交匯的一瞬間,我甚至沒看到他們是怎么出手的,等反應過來,口鼻已經被沾滿藥液的毛巾捂住。模糊的視野中,最后的影像是保鏢被電擊倒地的畫面。
再醒來時,我的嘴里已經被塞上布團,頭上套著麻袋,手腳也都被綁了起來。
我沒有掙扎,更沒有出聲,就這么繼續裝暈,感受著身下的交通工具由車輛變作快艇,行了大概又半個小時,終于停了下來。
一頭一尾兩個人抬著,我被放到了一塊滿是塵土的木地板上。
鼻端能嗅到濃重的水腥味,仔細聽,還能聽到外頭隱隱的水聲。
還在水上?
頭套被取走,過了會兒,進進出出的腳步聲消失,那幾個人停止走動,似乎是坐下了。
“老四,說好的只綁那個蓬萊小鬼,你把另一個帶回來做什么?”
我悄悄睜開雙眼,發現自己身處于一間昏暗而破敗的小木屋里,四個男人圍坐在一張矮小的圓桌邊,正在邊說邊吃著什么。
我轉動脖子,尋找著宗巖雷的身影,最終在我腦袋上方的地方找到了他。他靠在木板墻上,嘴里塞著和我一樣的布團,睜著眼,也已經醒了。

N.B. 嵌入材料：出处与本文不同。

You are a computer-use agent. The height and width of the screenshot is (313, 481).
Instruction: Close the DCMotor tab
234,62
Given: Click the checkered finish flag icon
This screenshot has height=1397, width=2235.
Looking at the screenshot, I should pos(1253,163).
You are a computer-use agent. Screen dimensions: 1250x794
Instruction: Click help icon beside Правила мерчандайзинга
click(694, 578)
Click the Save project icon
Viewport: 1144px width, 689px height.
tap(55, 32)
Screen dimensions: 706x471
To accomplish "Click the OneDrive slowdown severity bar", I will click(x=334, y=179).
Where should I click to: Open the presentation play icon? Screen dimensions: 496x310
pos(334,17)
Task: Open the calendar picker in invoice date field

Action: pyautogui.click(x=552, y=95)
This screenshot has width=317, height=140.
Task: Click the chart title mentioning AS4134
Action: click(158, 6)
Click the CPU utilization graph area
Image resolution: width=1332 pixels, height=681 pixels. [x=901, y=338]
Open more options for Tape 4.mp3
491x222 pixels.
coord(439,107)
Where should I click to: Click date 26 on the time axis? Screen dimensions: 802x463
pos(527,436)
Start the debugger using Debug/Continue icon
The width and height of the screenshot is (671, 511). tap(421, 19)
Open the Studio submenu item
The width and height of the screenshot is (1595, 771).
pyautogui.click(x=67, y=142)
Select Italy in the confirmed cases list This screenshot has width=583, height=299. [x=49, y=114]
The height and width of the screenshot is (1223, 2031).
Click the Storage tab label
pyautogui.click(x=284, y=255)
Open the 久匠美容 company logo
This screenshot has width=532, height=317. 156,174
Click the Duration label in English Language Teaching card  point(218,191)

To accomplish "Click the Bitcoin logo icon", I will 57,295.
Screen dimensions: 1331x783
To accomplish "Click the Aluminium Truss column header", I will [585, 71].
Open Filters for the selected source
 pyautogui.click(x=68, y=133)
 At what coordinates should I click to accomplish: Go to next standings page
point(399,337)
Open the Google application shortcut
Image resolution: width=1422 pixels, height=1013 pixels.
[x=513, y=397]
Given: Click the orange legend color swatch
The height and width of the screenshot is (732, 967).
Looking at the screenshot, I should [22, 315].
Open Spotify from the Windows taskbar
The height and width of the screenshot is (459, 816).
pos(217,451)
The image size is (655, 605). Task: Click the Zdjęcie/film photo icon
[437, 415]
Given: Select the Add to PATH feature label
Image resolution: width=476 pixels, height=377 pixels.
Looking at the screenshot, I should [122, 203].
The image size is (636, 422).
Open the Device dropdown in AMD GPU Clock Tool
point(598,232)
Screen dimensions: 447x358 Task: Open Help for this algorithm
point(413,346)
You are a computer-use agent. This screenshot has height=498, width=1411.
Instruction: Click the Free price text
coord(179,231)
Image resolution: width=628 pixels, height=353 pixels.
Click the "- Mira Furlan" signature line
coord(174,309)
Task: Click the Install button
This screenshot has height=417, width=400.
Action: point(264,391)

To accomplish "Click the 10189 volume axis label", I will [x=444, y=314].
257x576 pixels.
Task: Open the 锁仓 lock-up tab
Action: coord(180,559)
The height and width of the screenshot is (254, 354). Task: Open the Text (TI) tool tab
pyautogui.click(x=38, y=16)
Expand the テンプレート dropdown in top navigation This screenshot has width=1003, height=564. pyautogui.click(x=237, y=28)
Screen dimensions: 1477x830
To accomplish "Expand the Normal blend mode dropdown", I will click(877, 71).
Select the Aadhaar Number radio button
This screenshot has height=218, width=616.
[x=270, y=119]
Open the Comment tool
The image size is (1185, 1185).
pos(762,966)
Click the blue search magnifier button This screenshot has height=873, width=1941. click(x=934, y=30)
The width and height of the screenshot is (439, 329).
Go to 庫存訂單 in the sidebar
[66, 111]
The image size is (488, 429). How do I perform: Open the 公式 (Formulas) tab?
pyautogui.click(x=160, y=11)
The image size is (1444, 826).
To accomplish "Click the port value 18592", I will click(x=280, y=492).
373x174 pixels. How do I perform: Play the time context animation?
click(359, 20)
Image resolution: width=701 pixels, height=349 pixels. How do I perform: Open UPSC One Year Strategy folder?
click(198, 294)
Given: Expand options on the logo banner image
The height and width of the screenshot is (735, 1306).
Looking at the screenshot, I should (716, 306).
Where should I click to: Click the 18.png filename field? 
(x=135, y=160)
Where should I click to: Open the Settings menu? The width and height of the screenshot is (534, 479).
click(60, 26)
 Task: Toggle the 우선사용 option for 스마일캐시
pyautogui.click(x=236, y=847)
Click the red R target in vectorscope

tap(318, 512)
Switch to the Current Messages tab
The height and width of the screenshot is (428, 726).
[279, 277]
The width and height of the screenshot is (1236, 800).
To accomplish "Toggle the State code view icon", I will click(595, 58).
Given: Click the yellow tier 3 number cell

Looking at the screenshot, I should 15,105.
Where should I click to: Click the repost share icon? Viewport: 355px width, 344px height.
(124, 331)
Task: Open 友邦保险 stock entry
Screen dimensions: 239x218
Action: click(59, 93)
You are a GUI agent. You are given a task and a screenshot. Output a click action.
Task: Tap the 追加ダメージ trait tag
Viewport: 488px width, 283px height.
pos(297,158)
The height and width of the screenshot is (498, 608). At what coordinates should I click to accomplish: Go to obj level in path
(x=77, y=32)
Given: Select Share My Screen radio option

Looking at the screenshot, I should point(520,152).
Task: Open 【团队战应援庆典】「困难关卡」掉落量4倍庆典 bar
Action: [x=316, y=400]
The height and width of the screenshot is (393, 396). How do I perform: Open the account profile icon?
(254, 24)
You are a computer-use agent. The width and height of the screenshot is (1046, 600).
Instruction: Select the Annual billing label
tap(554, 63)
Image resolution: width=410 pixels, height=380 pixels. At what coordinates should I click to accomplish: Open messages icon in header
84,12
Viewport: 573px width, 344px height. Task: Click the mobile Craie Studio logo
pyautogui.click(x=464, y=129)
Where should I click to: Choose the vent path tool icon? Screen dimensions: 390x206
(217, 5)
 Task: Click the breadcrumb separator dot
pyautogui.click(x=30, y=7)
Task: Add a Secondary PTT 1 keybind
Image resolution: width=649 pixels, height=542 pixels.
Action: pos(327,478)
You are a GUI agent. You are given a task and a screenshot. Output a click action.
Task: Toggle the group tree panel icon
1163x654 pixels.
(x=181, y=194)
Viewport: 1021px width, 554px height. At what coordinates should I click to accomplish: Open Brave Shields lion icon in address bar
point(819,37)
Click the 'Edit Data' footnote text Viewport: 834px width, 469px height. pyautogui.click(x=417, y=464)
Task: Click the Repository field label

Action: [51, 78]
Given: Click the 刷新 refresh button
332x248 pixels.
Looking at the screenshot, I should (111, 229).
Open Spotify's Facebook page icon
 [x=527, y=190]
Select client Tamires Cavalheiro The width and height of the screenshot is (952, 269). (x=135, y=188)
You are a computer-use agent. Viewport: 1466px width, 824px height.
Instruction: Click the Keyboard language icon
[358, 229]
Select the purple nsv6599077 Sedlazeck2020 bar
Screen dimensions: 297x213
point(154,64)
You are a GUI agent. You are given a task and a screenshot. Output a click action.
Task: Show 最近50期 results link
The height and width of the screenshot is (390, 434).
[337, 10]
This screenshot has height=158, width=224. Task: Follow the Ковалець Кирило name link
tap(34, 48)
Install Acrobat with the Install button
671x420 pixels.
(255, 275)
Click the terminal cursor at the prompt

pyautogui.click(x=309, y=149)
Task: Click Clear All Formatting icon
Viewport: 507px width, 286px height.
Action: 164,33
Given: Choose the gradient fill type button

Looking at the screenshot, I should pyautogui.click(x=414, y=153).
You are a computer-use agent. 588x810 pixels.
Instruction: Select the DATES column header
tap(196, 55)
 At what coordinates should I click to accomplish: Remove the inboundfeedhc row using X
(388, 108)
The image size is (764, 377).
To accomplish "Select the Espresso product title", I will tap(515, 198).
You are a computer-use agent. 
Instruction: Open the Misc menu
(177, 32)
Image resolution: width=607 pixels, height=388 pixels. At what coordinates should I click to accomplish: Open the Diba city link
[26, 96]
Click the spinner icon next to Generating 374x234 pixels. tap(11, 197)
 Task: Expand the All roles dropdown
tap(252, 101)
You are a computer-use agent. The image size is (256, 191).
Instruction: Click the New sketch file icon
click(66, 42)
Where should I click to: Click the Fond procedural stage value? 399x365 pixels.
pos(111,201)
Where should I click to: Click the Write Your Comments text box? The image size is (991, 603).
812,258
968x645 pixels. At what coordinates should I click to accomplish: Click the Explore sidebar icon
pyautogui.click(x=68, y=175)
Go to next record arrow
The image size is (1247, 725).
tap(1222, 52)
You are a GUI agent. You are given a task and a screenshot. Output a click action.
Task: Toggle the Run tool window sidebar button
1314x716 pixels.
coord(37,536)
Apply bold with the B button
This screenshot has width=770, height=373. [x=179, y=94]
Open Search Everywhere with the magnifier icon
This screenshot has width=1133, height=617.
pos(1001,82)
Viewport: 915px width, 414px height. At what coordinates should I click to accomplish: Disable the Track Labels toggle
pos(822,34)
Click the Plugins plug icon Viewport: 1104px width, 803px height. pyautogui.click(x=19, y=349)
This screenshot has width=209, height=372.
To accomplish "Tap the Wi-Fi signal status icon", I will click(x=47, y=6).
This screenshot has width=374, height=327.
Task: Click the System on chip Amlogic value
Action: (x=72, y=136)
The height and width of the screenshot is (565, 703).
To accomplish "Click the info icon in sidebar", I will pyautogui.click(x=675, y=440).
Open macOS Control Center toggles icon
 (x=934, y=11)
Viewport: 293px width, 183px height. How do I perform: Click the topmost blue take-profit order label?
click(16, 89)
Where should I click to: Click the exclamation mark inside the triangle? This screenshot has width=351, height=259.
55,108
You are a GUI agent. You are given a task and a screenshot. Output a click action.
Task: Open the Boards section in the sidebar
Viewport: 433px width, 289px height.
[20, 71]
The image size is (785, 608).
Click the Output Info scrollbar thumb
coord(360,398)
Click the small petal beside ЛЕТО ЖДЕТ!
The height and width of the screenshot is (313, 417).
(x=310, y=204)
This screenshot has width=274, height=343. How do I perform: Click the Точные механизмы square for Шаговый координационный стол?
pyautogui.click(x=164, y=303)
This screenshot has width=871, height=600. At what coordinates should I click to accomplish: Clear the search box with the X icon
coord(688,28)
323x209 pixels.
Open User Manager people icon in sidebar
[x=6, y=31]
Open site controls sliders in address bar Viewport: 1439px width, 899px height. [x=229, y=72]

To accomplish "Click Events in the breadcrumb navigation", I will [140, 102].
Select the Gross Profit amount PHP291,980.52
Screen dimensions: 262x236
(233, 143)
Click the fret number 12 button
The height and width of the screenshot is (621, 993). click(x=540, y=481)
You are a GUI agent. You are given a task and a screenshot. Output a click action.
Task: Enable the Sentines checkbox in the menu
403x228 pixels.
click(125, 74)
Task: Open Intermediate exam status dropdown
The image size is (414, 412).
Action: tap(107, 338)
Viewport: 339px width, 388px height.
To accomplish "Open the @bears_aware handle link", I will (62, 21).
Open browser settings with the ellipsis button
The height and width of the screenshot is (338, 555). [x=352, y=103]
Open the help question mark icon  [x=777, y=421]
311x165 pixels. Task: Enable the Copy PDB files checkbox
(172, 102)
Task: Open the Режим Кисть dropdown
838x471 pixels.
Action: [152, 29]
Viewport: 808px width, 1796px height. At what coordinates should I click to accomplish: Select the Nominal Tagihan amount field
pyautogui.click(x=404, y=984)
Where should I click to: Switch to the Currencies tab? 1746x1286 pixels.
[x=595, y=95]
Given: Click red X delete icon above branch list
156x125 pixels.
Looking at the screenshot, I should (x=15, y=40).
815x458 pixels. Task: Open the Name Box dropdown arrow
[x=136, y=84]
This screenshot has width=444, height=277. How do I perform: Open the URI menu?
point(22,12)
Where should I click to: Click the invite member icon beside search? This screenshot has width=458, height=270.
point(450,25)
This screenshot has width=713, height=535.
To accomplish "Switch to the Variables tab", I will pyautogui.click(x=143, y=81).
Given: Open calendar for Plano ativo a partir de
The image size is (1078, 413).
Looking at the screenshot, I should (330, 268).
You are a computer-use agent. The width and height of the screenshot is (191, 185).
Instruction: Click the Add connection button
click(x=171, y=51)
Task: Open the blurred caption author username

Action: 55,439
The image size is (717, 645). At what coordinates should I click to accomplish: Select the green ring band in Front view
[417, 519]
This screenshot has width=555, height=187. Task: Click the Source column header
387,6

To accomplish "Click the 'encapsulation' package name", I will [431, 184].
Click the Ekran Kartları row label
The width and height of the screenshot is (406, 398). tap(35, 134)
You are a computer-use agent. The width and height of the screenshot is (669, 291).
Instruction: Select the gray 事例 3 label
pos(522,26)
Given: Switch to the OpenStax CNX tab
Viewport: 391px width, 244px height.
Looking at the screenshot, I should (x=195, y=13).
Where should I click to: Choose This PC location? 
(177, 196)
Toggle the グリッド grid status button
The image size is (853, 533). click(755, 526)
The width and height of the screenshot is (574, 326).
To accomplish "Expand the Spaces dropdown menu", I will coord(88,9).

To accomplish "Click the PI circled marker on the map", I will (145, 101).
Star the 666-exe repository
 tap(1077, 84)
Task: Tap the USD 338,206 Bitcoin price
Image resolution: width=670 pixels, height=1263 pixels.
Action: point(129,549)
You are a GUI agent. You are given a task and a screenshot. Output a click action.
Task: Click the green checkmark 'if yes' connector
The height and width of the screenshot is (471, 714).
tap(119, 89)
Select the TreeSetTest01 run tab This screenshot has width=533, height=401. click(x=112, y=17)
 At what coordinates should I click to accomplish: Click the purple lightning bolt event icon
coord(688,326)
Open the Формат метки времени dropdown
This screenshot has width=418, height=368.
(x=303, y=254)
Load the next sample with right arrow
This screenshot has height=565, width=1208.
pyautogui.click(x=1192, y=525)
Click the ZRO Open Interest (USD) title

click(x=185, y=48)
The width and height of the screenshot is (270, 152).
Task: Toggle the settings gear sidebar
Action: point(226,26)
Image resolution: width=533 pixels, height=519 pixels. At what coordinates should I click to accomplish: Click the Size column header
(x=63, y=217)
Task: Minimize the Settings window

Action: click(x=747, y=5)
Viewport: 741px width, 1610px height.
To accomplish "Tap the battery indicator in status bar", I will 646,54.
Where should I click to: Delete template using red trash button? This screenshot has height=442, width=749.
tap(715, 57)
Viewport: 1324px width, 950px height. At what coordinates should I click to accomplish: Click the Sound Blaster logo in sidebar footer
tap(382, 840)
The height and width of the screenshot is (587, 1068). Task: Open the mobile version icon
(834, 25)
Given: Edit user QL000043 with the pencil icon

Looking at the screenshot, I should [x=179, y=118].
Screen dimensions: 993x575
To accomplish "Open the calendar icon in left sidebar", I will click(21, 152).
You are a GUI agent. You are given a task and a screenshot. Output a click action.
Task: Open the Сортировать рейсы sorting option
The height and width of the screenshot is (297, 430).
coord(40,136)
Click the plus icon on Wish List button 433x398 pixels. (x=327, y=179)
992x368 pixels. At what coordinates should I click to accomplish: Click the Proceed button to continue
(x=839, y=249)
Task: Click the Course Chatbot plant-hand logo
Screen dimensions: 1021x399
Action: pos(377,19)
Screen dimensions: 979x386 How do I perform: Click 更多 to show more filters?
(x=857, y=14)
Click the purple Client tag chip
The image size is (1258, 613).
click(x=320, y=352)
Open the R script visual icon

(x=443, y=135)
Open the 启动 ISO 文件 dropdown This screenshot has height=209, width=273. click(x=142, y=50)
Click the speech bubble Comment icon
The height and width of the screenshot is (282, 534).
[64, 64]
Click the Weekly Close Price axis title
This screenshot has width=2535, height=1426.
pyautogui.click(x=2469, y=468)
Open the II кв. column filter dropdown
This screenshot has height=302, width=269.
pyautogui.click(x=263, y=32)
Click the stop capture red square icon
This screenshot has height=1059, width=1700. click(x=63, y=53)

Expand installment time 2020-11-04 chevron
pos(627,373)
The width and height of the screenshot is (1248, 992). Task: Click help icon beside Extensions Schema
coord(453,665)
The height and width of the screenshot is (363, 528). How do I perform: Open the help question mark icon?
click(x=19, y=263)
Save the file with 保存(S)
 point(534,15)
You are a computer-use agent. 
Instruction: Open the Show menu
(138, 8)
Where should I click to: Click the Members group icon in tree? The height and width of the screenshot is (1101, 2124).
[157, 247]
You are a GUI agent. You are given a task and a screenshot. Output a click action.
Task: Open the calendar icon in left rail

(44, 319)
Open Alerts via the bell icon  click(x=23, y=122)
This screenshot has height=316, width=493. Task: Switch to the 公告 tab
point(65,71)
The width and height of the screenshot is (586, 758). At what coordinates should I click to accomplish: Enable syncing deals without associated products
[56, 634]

感覺到我的視線,他垂眸與我對視一眼,上一秒還滿是冷漠與鄙夷的眼眸,轉瞬便被更為復雜的情緒浸染。我無法分辨所有,但多少可以看出,他對連累我一道被綁是有些愧疚的。
“殺了吧,留著也沒用。”
“可是,他是沃民。你們想想看,蓬萊貴族身邊怎么會有沃民?”
“你那心軟的老毛病又犯了,你不殺我殺。”
對話間,一人從圓桌邊站起身,大步朝我們走來。
顧不得裝暈,宗巖雷倏地抬眸,憤怒又難以置信地瞪向來人,試圖說些什么或罵些什么,卻因口中的布團只能發出些含糊不清的“唔唔”聲。
這樣的生死存亡之際,我也不由掙扎著坐直起身子。
“喲,都醒了。”
室內光線條件并不好,除了從窗外照進來的少許月光,頭頂上方僅有一只昏黃的燈泡照明。但就算如此,仰頭注視綁匪毫無遮擋的面容時,我還是看清了對方那雙與自己極為相似的火紅眼。
這竟然是個沃民。
那人手里倒提著一把尖銳的三棱刺,在我的面前緩緩蹲下,視線于我臉上掃了一圈,大力抓了把腦袋,轉頭對桌邊的同伙道:“你說你他媽的把他帶回來干嘛?操你的盡給老子添麻煩!”